Google has recently been under fire for its fumbled announcement of Bard which has Alphabet stocks tumbling down to almost 9%. Employees of the company have also been criticizing the leadership and the steps that have been taken since the announcement.
Last week, in an all-hands meeting, executives finally answered questions from the workforce in the company’s internal forum, with most of the top issues concerning Bard.
In the forum, Jack Krawczyk, the product lead for Bard, clarified that “Bard is not search” and that instead, it’s an experimental collaborative AI service.
According to Krawczyk, the magic that they’re finding in using the product is really around being a creative companion to help people be the sparkplug for imagination, to explore their curiosity, etc.

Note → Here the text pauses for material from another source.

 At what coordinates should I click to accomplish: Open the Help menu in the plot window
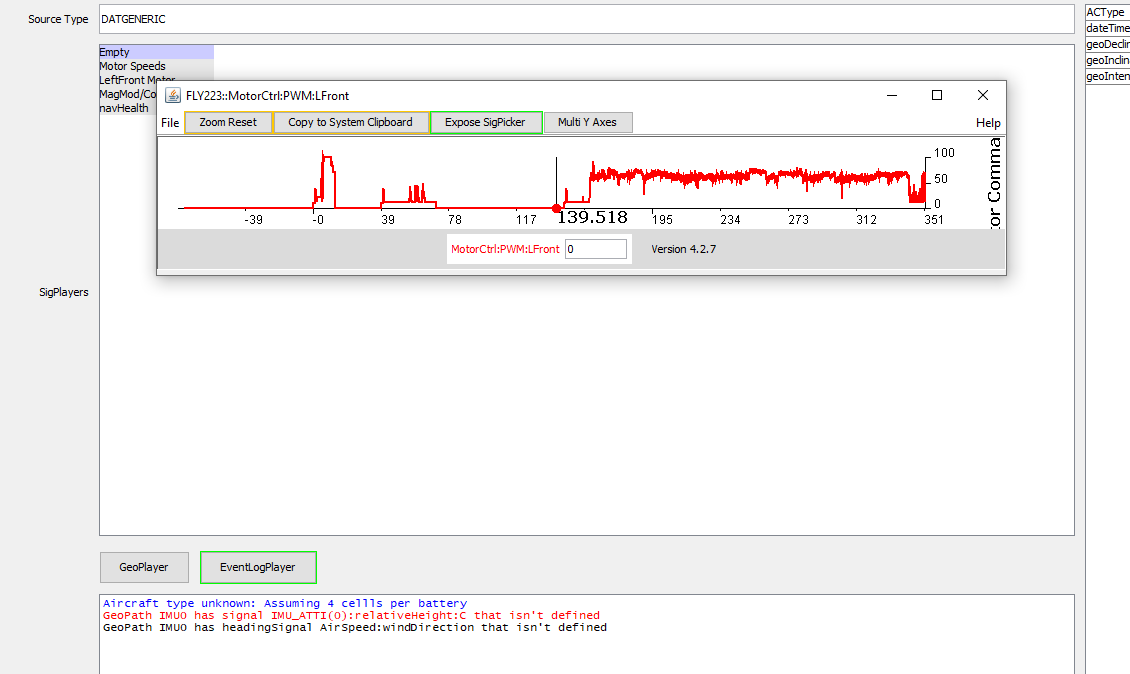[x=987, y=123]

He quickly followed up by saying that they can’t stop users from trying to use it like search, but as people want to get into more search-oriented journeys, Google already has a product for it and it’s called search.
This attempt to separate Bard from search seems to be a shift from their initial strategy during their Bard announcement wherein search was mentioned a couple of times, how Bard will be integrated to search, and it’s different uses.

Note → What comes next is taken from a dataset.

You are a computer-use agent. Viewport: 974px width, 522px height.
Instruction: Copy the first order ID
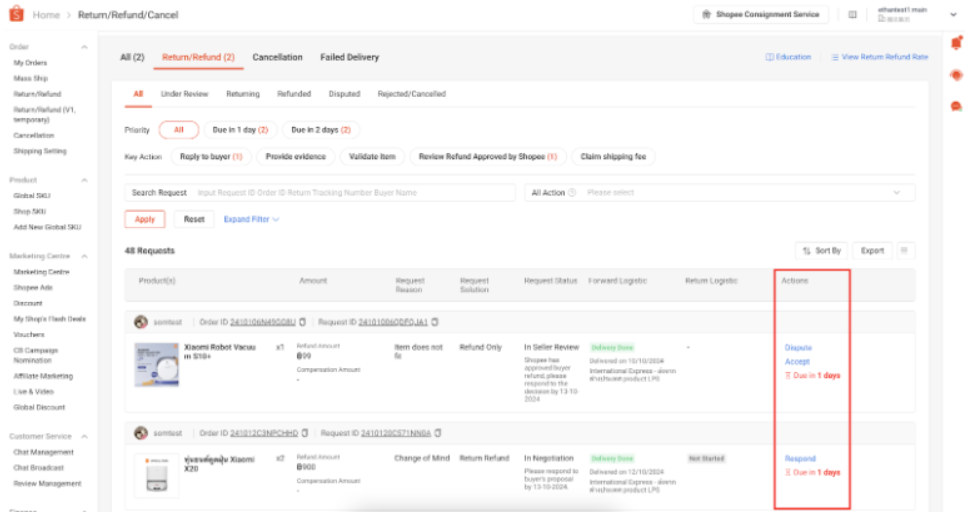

Elizabeth Reid, the vice president of engineering for search, also supported Krawczyk’s statements and mentioned Google’s extensive use of large language models (LLMs), citing Bert and Mum as an example:
“As Jack said, Bard is really separate from search…We do have a pretty long history of bringing LLMs into search”
Reid added that while the company experiments with LLMs, it wants to “keep the heart of what search is”.
With Google’s Bard announcement prompting people to think that Bard is a competitor for Microsoft’s integration of ChatGPT to the new Bing and their Bing chat feature, the pivot to the separation of Search from Bard is quite a surprise.
With more and more people using Bing and its Bing Chat feature, it has us quite puzzled as to what steps Google is taking to catch up in the generative AI race and to maintain its dominance in Search. What does Google have in store for Google Search? We can only wait, see, and hope that they do not fumble it up further.